Us. We. He used those words over and over, referring to himself and his wife, Patty. Before the news of Wright’s retirement broke Wednesday night, there were just four people who had known of his plans: him, Patty, Villanova athletic director Mark Jackson, and Justin Gmelich, the chairperson of the university’s board of trustees. When the Wildcats beat Creighton in the Big East Tournament championship game, the Wrights and Jackson locked eyes on the court, each of them marveling at the outcome, at the ideal ending.

“It was always the next game,” Wright said. “‘OK, we won, but what is our team going to be like next year?’ It was always the next thing, the next thing. Madison Square Garden was unbelievable …” His voice cracked. “... for me and Patty. “‘Cause we love that.” He was crying now. “At the end, we looked at each other on the court. ‘Can you believe this?’ We know it’s our last time, and we won this? It’s unbelievable.”

His family and friends and assistant coaches and players had been privy to these moments before, private occasions when Wright could drop his guard and let in those he trusted most. He was never closed off, of course, but as he said again Friday, he was aware at all times that he represented Villanova basketball, the university, and the program and everything they encompassed. That was why he hadn’t announced his decision during the season, he said, why there was no farewell tour. It would have taken the focus off his players and put too much of it on him. Even Thursday night, at the team’s annual banquet, he had insisted that any mentions of his retirement be kept to a minimum. At one point during the banquet, Father Peter M. Donohue said, “I’m so grateful it has been such a slow media week here.” And everyone in the Pavilion laughed. But that was as far as anyone went in paying him any homage.

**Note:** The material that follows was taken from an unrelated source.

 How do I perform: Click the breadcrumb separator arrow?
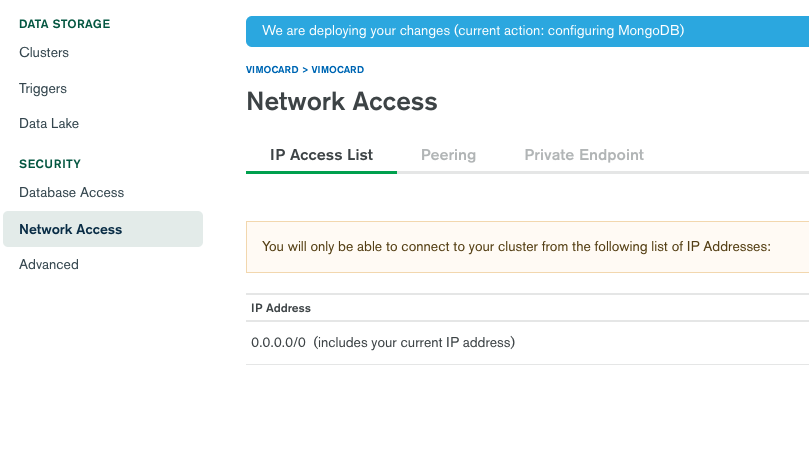[x=305, y=70]
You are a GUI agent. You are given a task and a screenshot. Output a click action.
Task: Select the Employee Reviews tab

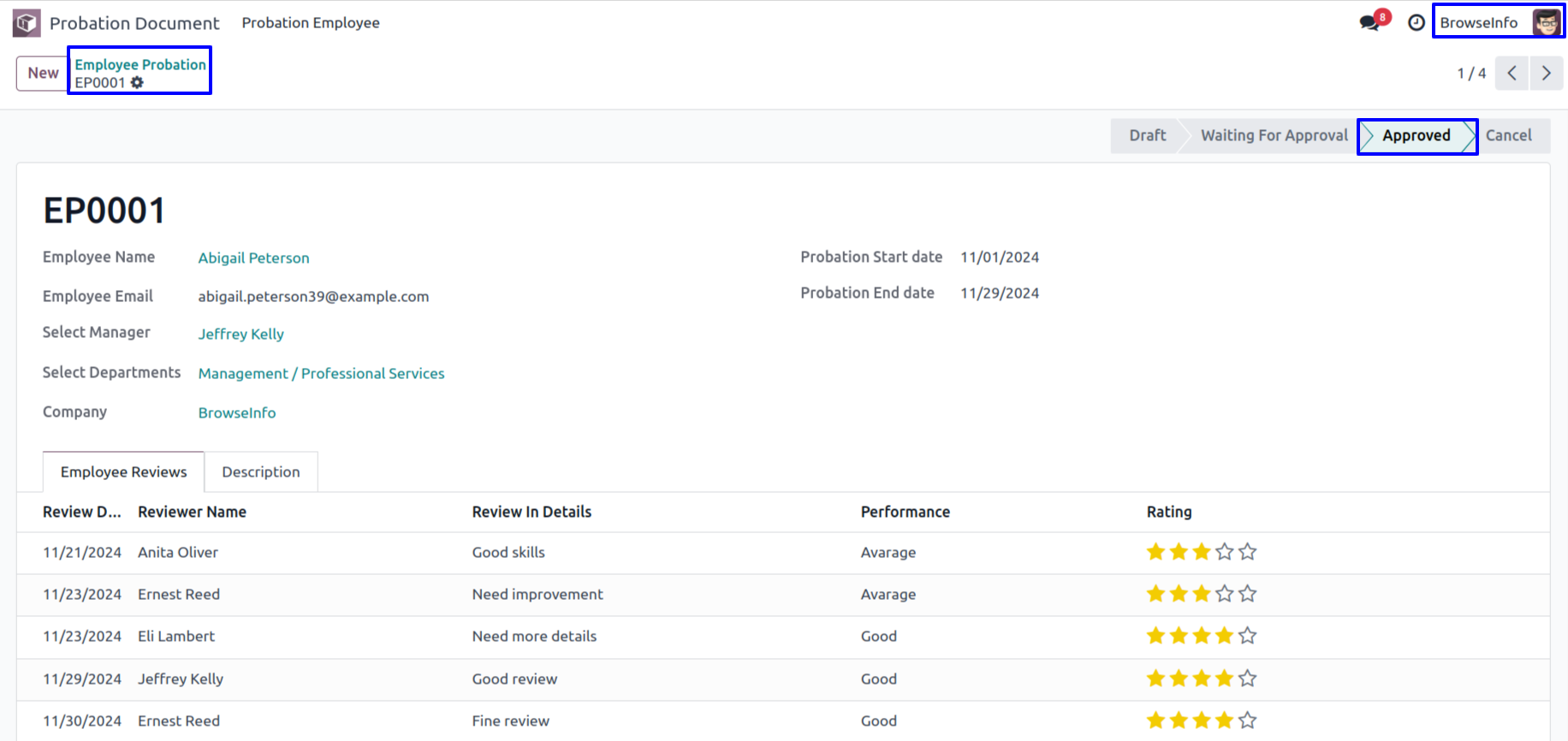tap(124, 471)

Now Friday’s press conference was finished, and there was a gaggle of reporters around Wright. And one who knows him well asked: Have you thought about your legacy?

“I swear, I really don’t care about it,” he said. “You guys” — and here he was choking up again — “you guys have been good. It’s not like anybody’s killed me here. And I know I’m not perfect, so if you show them some of my weaknesses, good. You guys have been good about what we’ve done. It doesn’t affect me either way. I kind of like it when somebody says, ‘Yeah, you didn’t do this well’ because it’s worse when somebody treats you like you’re this god when you know you’re not.”

» READ MORE: Jay Wright says he’s fully retired from coaching; Kyle Neptune’s ‘dream’ comes true with Villanova

It was a profound and insightful thing to say, particularly as his emotions were overwhelming him again. Twenty-one years at Villanova, and he would cut your throat to beat you, then leave you feeling better with a smile and a warm handshake. He didn’t big-time anybody. He was competitive. He was cool. And in the end, he was a softie. On the day he officially became ex-Villanova coach Jay Wright, even the media made him cry.